YOUR INSTRUCTIONS —
Output only the span of lines that begins at the line containing "The width and height of the screenshot is (1024, 554)." and ends at the last line of the data, both included, exactly as they appear.

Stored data
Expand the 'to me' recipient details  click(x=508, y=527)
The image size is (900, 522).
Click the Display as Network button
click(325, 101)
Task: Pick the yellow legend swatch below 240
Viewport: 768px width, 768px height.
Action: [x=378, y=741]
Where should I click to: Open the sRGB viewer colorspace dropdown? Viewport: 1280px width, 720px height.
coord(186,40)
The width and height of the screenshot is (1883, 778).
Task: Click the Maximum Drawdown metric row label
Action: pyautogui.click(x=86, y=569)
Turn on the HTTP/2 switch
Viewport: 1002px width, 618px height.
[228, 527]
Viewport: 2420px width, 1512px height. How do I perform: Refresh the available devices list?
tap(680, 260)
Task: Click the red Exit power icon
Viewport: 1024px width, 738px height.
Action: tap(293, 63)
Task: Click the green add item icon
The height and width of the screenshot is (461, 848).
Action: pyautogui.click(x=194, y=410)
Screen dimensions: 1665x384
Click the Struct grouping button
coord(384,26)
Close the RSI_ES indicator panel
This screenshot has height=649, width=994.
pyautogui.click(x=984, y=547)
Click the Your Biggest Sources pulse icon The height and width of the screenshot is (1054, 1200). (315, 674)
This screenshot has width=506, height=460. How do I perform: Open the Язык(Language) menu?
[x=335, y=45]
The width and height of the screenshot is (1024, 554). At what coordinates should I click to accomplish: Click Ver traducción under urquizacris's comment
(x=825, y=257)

EXPECTED OUTPUT —
The width and height of the screenshot is (1024, 554). At what coordinates should I click to accomplish: Click Ver traducción under urquizacris's comment
(x=825, y=257)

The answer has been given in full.